Personal information
- Born: 18 April 1937 Rostov, Russian SFSR, Soviet Union
- Died: 24 November 2011 (aged 74) Saint Petersburg, Russia

Sport
- Sport: Athletics
- Events: Long jump, sprint, pentathlon
- Club: Burevestnik Leningrad

Medal record
Women's athletics
Representing the Soviet Union
Olympic Games
| Bronze medal – third place | 1964 Tokyo | Long jump |
European Championships
| Gold medal – first place | 1962 Belgrade | Long jump |
European Indoor Games
| Gold medal – first place | 1966 Westfalenhalle | Long jump |
Universiade
| Gold medal – first place | 1961 Sofia | Long jump |
| Gold medal – first place | 1961 Sofia | 100 m |
| Gold medal – first place | 1963 Porto Alegre | Long jump |
| Gold medal – first place | 1965 Budapest | Long jump |
| Gold medal – first place | 1965 Budapest | Pentathlon |
| Silver medal – second place | 1963 Porto Alegre | 80 hurdles |

= Tatyana Shchelkanova =

Soviet track and field athlete (1937-2011)

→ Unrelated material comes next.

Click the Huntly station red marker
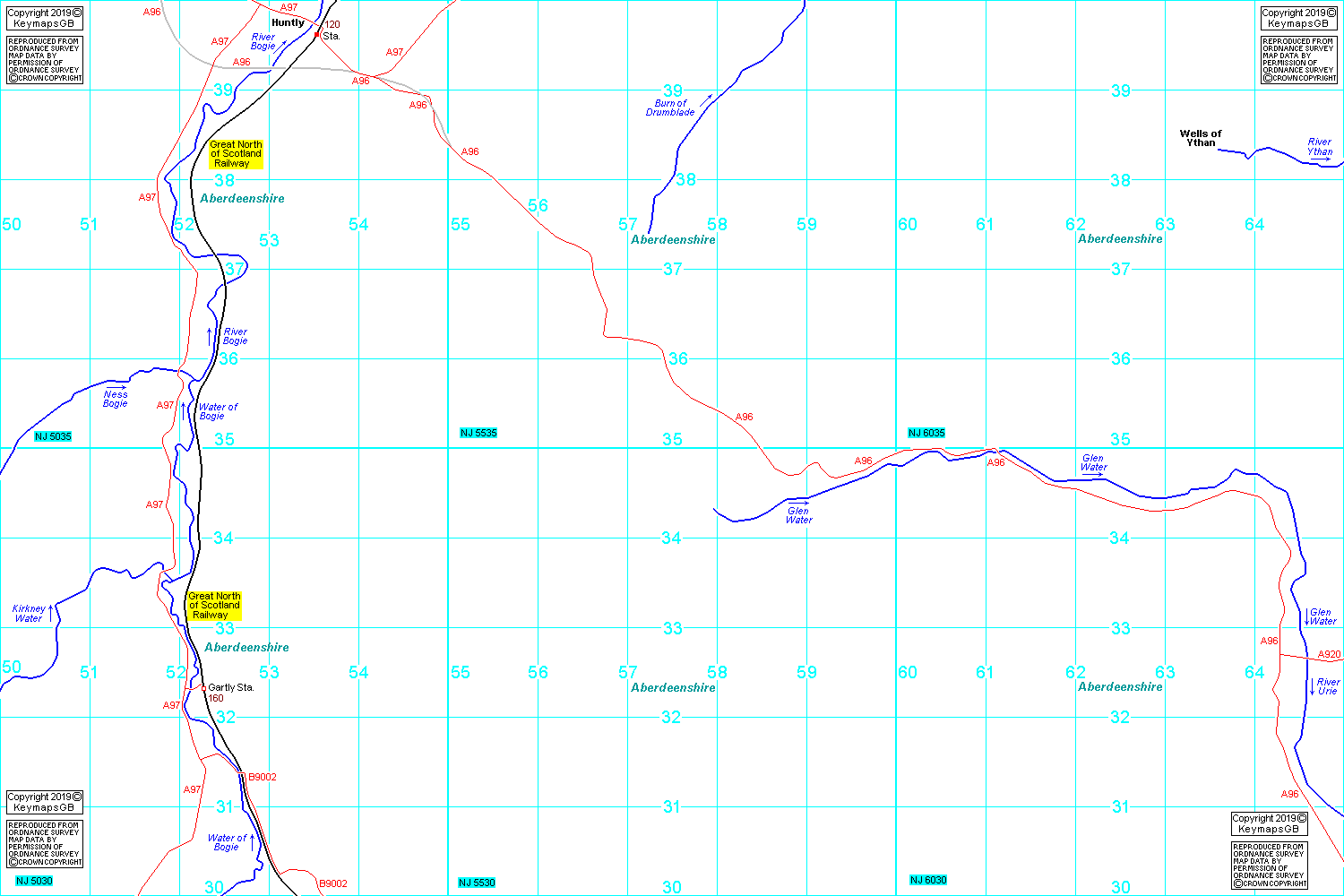This screenshot has width=1344, height=896. point(317,35)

Tatyana Shchelkanova (Татья́на Щелка́нова, 18 April 1937 - 24 November 2011) was a Soviet long jumper, sprinter and pentathlete who won a bronze medal in the long jump at the 1964 Olympics. In 1961 she set a world record at 6.48 m and extended it to 6.53 m in 1962 to and 6.70 m in 1964. However, in the Olympic final she only managed 6.42 m, while the winner Mary Rand broke the world record at 6.76 m. Shchelkanova won two European titles in the long jump, in 1962 and 1966 (indoor).

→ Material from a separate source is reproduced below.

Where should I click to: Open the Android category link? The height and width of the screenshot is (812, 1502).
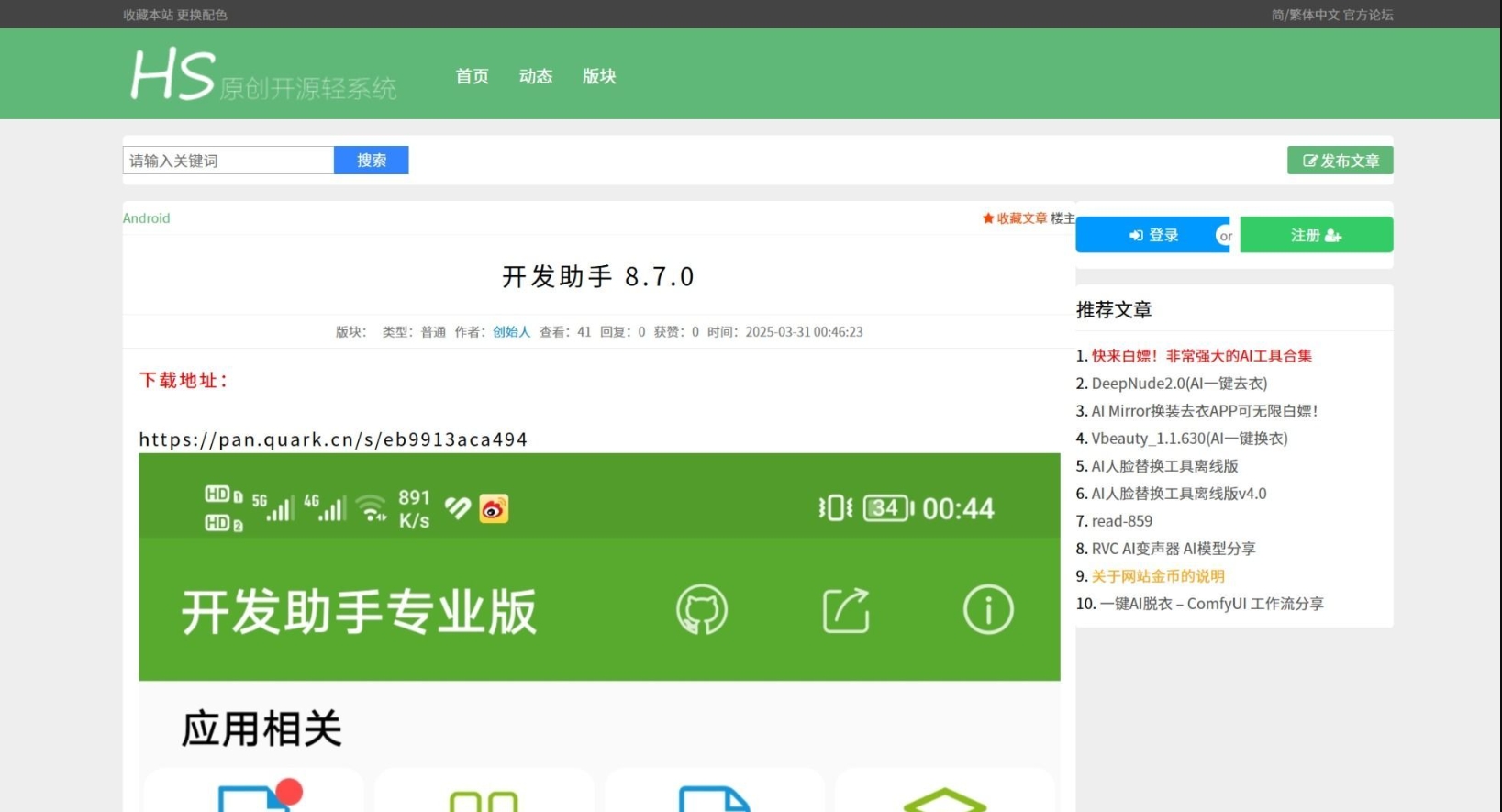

Shchelkanova won five gold (long jump in 1961, 1963 and 1965; 100 m in 1961; and pentathlon in 1965) and one silver medal (80 hurdles in 1963) at the Summer Universiade, as well as 10 national titles in the long jump (1961–66), 4 × 100 m relay (1961–63), and pentathlon (1963). After retiring from competitions she headed a department at the St. Petersburg State University of Telecommunications.